Bill opens the door just a crack and tells her, “Please be quiet, dear. Please. I'm thinking about what I should do. I need quiet so I can figure out what we should do next.”

It seems that all through their marriage he has been waiting for something like this to happen. He thinks of all the nights he sat at the table while Gail cooked dinner. Bill would look up at the large knife in her hand as she pulled it out of a drawer to slice a roast, and the same questions would flash though his mind:
What if I lost control the way I did with those other women? What if something in me rose up and I grabbed that knife from her?

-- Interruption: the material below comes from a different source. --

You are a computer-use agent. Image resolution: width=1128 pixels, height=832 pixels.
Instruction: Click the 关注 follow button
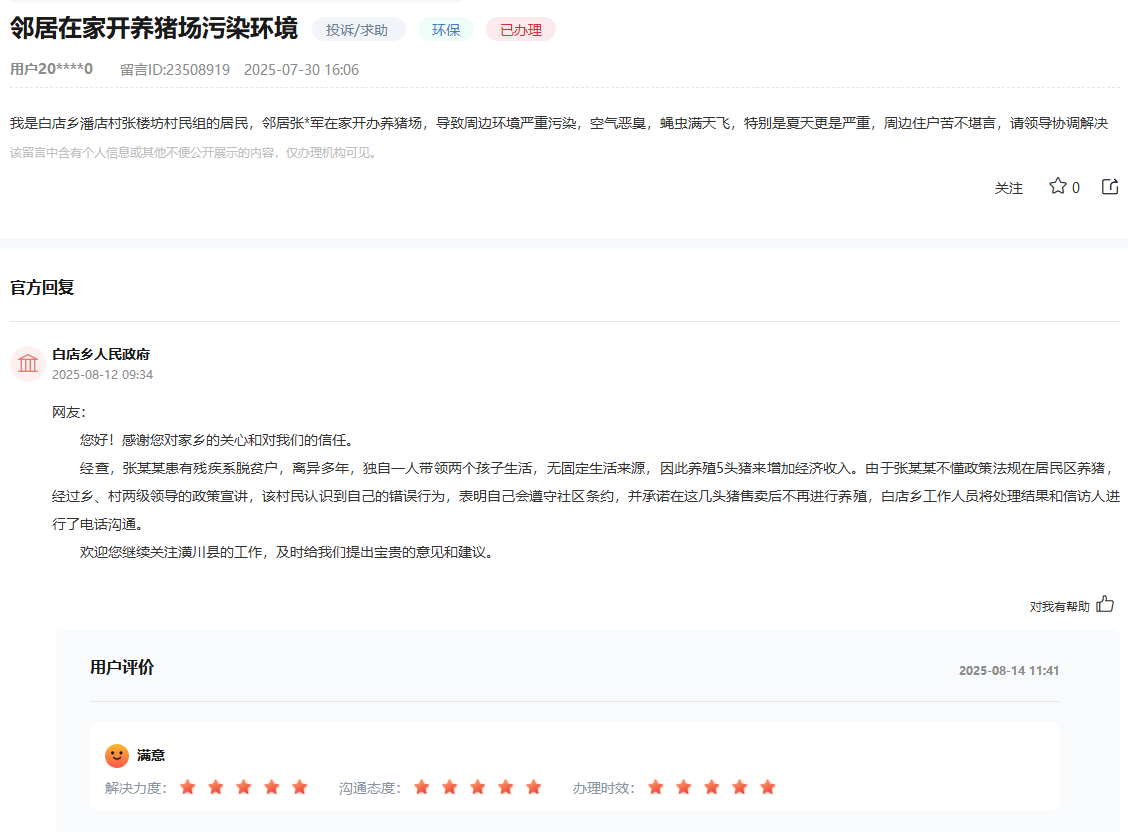[1009, 188]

He does not want to think about that now. Until he can figure out what to do next, he goes about making another check of the front and back windows the way he has done compulsively since this morning. Then he takes down one of the books from the shelf,
Weird News from Around the World
, to calm his nerves. He reads a story about a man in New York City who spent his days begging on the streets, then took all the money he made back to his six-bedroom house in New Jersey. Another about a family in Switzerland who was stuck on a faulty ski lift for thirteen hours in bitter cold and winds, but survived. Bill keeps on reading as Gail moans beneath him, and outside those birds stay perched on the branches, and next door, Melissa and Philip argue back and forth.

Finally, Melissa says, “Look, I don't want to fight with you anymore.”

Philip is about to look away from the window when he notices something glinting in the corner of his vision. He stretches his neck to see what it was or where it came from. But whatever it was is gone, so he turns back to her. “What did you mean before about my father?”